[Saved data entries]
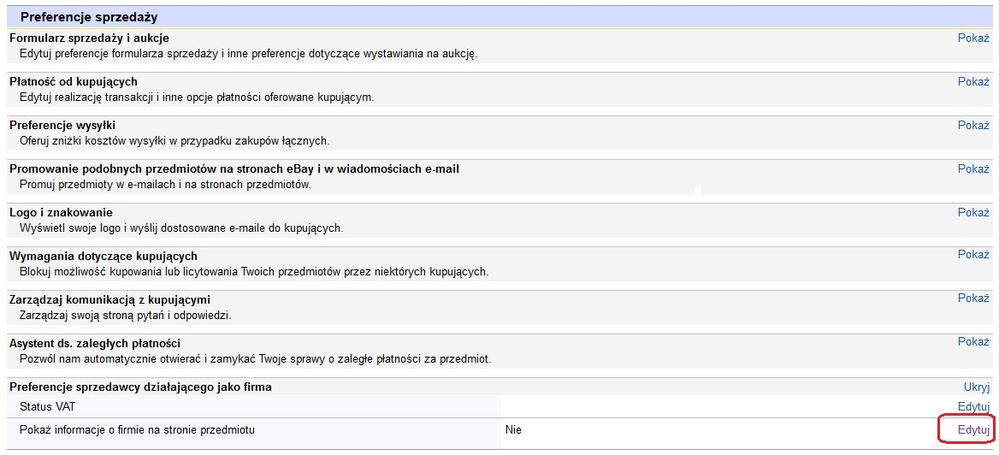Click the Logo i znakowanie heading text
This screenshot has width=999, height=455.
click(60, 213)
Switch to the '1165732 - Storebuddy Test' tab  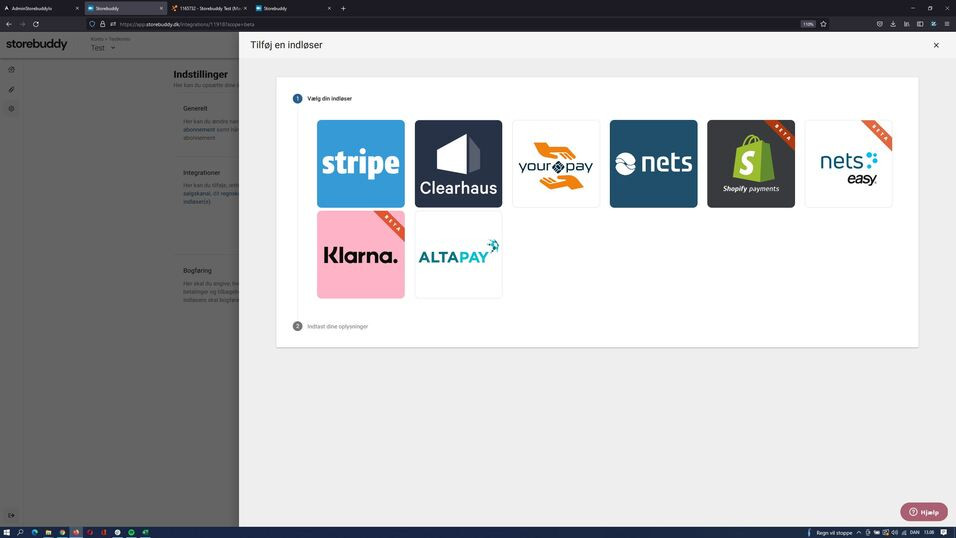point(208,8)
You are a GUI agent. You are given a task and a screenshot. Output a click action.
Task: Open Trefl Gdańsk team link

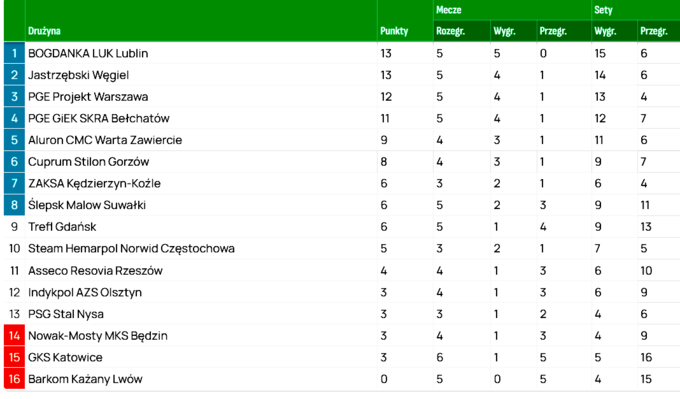[x=62, y=227]
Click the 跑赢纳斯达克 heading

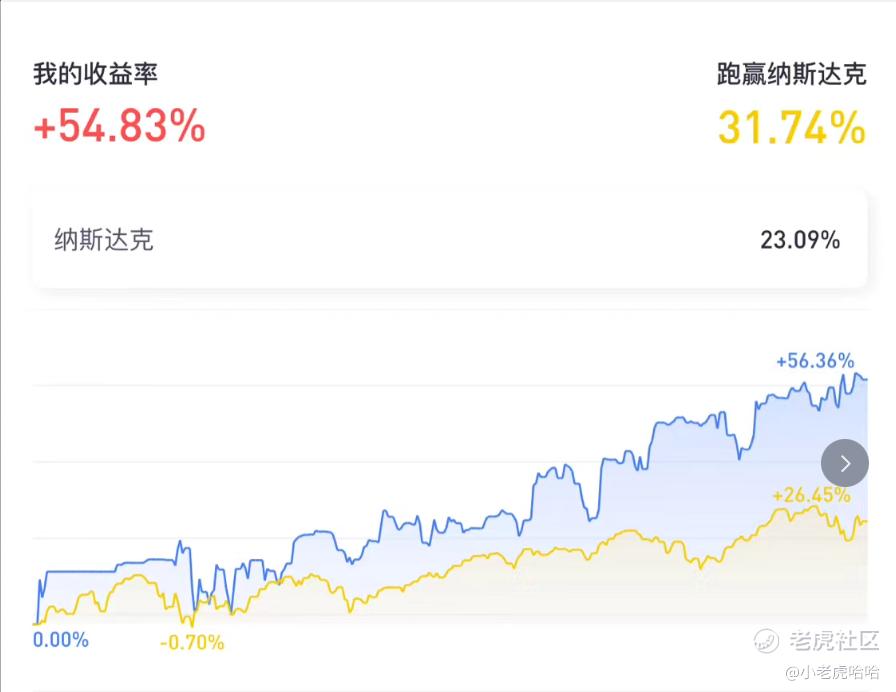point(791,74)
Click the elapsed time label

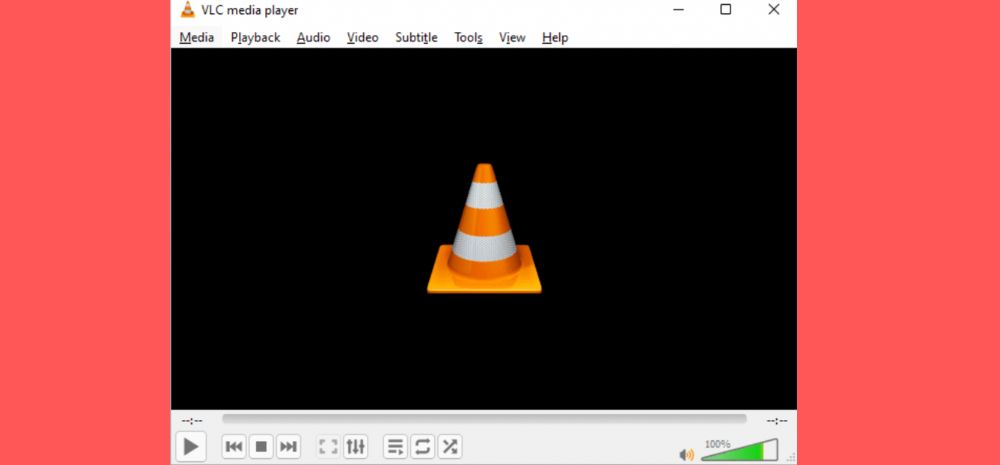192,420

**Instructions for the task**
Beginning with the line that contains "Click the 跑赢纳斯达克 heading" in the data above, please copy each line exactly until the last line, both ends included, skipping any pictures.

**Solved problem**
Click the 跑赢纳斯达克 heading

point(791,74)
Click the elapsed time label

192,420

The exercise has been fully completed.